Biden no tuiteó bromitas contra el gobierno de Xi. Golpeó a China Inc. donde más le duele, de un modo que podría tener a Xi deseando que Biden pierda el 5 de noviembre.
Una administración Trump 2.0 sería su propia pesadilla, por supuesto. Los aranceles añadidos reducirían efectivamente a escombros la relación económica más importante del mundo, con un valor comercial de 575.000 millones de dólares. Por no hablar de los impactos inflacionistas.
Si cree que la Reserva Federal está preocupada por las presiones sobre los precios ahora, imagínese cuando los costes de la gran mayoría de los productos acabados que consumen los estadounidenses sean de repente un 60% más caros. ¿Y piensa Trump en serio que China no devolverá el golpe? Pekín posee 860.000 millones de dólares en valores del Tesoro estadounidense, lo que le hace el segundo banquero extranjero más poderoso de Washington.
Y luego, por supuesto, está la cuestión de cómo el equipo de Trump tomará represalias contra las represalias de Pekín. Basta decir que el año que viene podría hacer que la crisis de Lehman Brothers de 2008 pareciera un contratiempo financiero.

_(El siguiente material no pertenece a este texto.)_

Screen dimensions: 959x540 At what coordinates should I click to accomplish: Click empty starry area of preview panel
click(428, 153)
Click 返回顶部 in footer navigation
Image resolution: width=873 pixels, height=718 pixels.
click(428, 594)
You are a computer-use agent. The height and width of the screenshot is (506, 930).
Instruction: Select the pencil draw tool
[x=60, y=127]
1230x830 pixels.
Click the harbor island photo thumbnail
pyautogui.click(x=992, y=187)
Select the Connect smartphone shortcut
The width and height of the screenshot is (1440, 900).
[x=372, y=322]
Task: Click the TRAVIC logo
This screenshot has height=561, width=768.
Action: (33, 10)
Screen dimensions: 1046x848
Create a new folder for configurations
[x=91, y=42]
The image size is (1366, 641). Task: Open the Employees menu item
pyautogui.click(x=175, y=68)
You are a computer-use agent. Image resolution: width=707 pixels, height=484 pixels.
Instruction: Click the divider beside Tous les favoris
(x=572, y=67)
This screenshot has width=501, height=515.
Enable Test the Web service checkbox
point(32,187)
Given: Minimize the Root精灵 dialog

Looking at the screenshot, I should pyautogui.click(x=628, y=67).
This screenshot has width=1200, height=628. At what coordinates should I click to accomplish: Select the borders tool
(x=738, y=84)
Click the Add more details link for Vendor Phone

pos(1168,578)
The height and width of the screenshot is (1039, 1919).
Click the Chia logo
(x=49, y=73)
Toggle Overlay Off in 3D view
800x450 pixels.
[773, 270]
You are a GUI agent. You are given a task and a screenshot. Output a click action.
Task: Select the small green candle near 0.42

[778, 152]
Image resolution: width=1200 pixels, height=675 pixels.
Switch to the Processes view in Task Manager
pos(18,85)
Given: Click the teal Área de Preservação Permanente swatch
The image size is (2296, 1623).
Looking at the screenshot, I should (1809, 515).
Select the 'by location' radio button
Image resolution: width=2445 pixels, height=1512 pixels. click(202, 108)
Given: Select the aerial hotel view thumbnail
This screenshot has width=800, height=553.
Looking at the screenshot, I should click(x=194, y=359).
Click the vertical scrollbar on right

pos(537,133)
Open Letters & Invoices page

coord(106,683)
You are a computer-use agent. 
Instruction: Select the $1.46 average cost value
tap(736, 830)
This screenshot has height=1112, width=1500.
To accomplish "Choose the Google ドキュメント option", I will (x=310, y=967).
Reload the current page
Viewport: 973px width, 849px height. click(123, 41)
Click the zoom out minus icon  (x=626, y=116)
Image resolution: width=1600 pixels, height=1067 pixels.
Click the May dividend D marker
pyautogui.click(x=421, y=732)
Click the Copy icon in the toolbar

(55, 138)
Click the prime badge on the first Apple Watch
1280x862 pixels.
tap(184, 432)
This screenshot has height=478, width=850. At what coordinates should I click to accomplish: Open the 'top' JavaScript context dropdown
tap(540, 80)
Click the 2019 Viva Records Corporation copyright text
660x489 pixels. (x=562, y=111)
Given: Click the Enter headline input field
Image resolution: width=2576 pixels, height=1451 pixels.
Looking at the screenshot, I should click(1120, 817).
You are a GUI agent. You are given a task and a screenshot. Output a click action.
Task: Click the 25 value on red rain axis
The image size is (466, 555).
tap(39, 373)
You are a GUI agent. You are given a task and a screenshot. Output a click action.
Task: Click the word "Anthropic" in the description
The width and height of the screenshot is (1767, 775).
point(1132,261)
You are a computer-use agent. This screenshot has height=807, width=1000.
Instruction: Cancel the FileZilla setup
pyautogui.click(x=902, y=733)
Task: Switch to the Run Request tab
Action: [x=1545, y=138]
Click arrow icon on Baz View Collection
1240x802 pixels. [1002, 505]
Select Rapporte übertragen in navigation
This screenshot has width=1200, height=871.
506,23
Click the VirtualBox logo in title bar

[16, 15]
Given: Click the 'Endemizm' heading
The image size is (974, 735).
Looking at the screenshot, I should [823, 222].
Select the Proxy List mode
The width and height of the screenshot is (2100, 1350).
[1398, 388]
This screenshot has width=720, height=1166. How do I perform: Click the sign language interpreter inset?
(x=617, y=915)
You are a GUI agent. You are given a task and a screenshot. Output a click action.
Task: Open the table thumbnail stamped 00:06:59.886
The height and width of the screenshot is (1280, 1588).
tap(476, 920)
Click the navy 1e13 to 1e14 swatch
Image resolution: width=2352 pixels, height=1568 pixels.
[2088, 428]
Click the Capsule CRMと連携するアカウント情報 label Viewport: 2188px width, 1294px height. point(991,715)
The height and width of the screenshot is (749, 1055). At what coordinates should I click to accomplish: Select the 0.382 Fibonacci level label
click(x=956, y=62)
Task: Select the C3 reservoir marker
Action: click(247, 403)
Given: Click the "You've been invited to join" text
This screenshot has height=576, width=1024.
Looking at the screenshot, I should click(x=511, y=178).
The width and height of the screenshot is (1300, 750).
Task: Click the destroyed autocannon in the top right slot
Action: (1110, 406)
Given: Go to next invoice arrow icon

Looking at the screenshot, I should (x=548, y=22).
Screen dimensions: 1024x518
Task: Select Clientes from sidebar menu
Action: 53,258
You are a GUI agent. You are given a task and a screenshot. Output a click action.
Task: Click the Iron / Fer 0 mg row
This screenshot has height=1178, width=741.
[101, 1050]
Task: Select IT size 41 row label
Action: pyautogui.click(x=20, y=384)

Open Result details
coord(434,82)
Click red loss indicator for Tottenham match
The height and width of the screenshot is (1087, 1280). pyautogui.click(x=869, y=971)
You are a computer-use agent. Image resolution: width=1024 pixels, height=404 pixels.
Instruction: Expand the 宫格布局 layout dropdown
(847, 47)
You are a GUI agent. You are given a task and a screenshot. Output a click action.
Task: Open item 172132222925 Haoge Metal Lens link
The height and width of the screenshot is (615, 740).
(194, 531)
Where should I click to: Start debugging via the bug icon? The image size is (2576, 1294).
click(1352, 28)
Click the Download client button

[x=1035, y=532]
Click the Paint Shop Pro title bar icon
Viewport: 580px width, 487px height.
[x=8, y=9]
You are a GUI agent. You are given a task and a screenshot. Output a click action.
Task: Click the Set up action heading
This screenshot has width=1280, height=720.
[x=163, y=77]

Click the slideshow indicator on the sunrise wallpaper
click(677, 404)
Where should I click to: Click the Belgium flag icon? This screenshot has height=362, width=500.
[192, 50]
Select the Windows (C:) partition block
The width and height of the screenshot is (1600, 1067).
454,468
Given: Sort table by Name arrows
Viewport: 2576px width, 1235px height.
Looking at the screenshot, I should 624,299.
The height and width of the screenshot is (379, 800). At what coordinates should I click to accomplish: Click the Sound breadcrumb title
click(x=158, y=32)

Parte del problema es cómo una Casa Blanca Trump 2.0 estaría pateando la economía de China no sólo cuando está mal, sino potencialmente haciendo cráteres. Las probabilidades de que la crisis inmobiliaria de China se resuelva de aquí a enero de 2025 son excesivamente bajas. Lo mismo ocurre con el equipo de Xi desactivando para entonces una bomba de relojería de 9 billones de dólares relacionada con los vehículos de financiación de los gobiernos locales.
China entraría en el segundo intento de Trump de demostrar a Asia quién manda en un momento en el que las presiones deflacionistas se están intensificando. Y cuando el desempleo juvenil está en máximos históricos. Y cuando se están subiendo los costes de las heridas políticas autoinfligidas por Xi desde 2012.
Estos pasos en falso incluyen: El equipo de reformas de Xi arrastrando los pies en la sustitución de las empresas estatales por empresas privadas innovadoras; los cierres draconianos de la era Covid; las medidas enérgicas contra las plataformas tecnológicas que hicieron que los inversores debatan si China es "ininvertible"; el retroceso en la libertad de prensa y de Internet; rehacer Hong Kong a imagen y semejanza de Pekín en lugar de aprender de los espíritus animales de la ciudad; no hacer que el yuan sea totalmente convertible antes.
Los economistas esperan, por supuesto, que Xi utilice su tercer mandato al frente de China para recuperar la narrativa reformista. El desplome de aproximadamente 7 billones de dólares de las valoraciones de las acciones chinas desde 2021 demuestra lo asustados que están los inversores por la trayectoria de la economía. Hasta ahora, el círculo íntimo de Xi se movió con lentitud para reforzar los fundamentos económicos de China.
El tiempo no está de parte de China si una nueva guerra comercial sacude la economía mundial dentro de 11 meses. O a Estados Unidos, ya que la relación económica más vital del planeta se tuerce como nunca antes. Lo único que parece claro ahora mismo es que una guerra comercial mayor y más desagradable nos hará a todos más pobres.